ويكيبيديا

    "بالكون" - ترجمة من عربي إلى تركي

    • evrendeki
        
    • evrende
        
    • evreni
        
    • evrenin
        
    • evrenle
        
    • Kainattaki
        
    • evren
        
    • Kainatta
        
    • koruyucuları oldular
        
    • erken
        
    • hiç seçilmemişti
        
    Ancak karadeliğin kalbine doğru ilerledikçe evrendeki en tuhaf yer ile karşılaşır. Open Subtitles ولكن خلال تقدّمه صوب الثقب الأسود سيقع على أكثر مكان غريب بالكون
    Ve bundan sonra, annem bunun kader veya lanet olduğuna inandı, -- evrendeki heryerde bütün sebepleri araştırmaya koyularak bunun neden olduğunu anlamaya çalıştı. TED وبعد ذلك كانت امي تعتقد ان هذا قدر او لعنات بدأت بالبحث في كل الاسباب بالكون لماذ حدث هذا.

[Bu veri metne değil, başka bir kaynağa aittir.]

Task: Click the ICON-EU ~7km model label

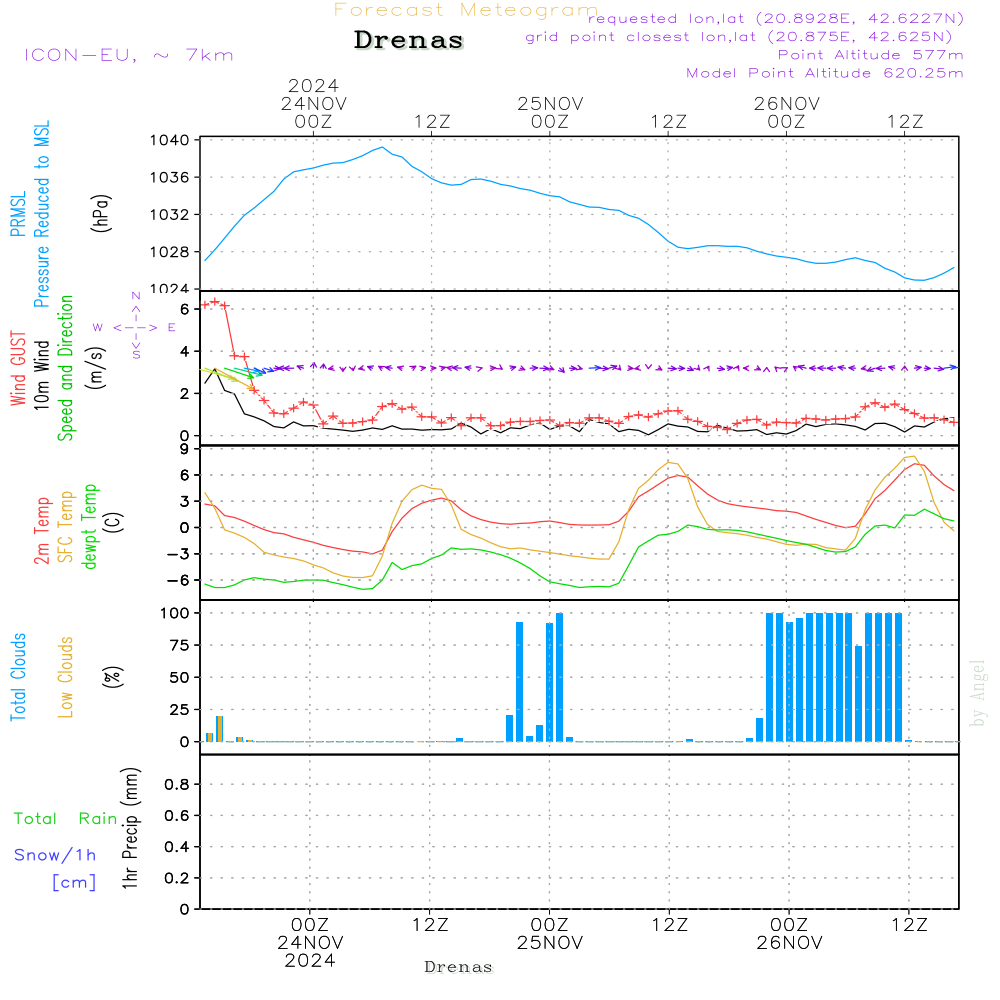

    evrende böyle güçleri olan çok canlı yok. Open Subtitles ليس هناك الكثير من الكائنات بالكون يمتلكون هذه القوة
    Karanlık enerji evreni yönetiyor ve, görünüşe göre günden güne güçleniyor. Open Subtitles الطاقة المظلمة تتحكم بالكون ويبدو أنها تزداد قوة يوما بعد يوم
    İrade, evrenin karanlık güçlerine karşı her daim yegane silahımız olmuştu. Open Subtitles دائماً ما كانت الإرادة سلاحنا الوحيد ضد قوى الظلام التي بالكون.
    evrendeki bu karşılıklı bağlantıyı, yani hepimizin birbirimizle ve en temel düzeyde de evrenle bağlantılı olduğumuzu bilmek sanırım maneviyat için çok iyi bir açıklama sağlıyor. Open Subtitles بمعرفة ذلك الترابط الداخلي للكون.. إننا كلنا مترابطون و بأننا مرتبطون أيضاً بالكون.. بمستواه القاعدي..

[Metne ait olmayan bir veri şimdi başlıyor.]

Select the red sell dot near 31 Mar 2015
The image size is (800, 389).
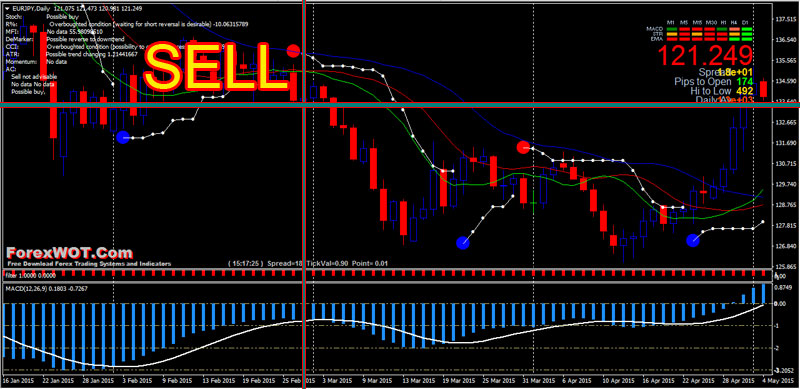pos(523,148)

    Kainattaki en çalkantılı ve şiddetli yerlerde çalışmıyor. Open Subtitles فلقد أخفقت بأكثرالأماكن قسوة وإظطراباً بالكون.
    Teoriye göre, bakteri gibi basit yaşam biçimleri ve volkanik havuzlarda gördüğümüz alg tipi canlılar evren'de yaygın olabilir. Open Subtitles تفترض أن الحياة البسيطة، كالبكتيريا، نوع الوحل الذي رأيتُه في البرك البركانية الحارة، ربما تكون منتشرة بالكون.
    "evrendeki diğer yıldız sistemlerinde bizim dışımızda yaşam formlarının bulunması kuvvetle muhtemeldir, ve bu yaşam formlarının çoğunun bizden daha zeki olması da daha da muhtemel görünmektedir." Open Subtitles إنه من الوارد جداً.. أن هناك أشكال حياة ذكية.. بمجرات أخرى بالكون,
    Çoğunluk evrendeki bireysel ilişkilerini önemserken, Open Subtitles و حيث الأغلب ينظرون إلى علاقتهم الفردية بالكون
    Söylentilere göre, kendini evrendeki diğer canlıları araştırmaya adamış. Open Subtitles يقولون أنه كرس نفسه لدلائل الحياة الذكية بالكون
    Son on yılımı, evrendeki en küçük parçayı araştırarak geçirdim. Open Subtitles قضيتُ العشر سنوات الأخيرة أبحث في أدقّ الأشياء بالكون.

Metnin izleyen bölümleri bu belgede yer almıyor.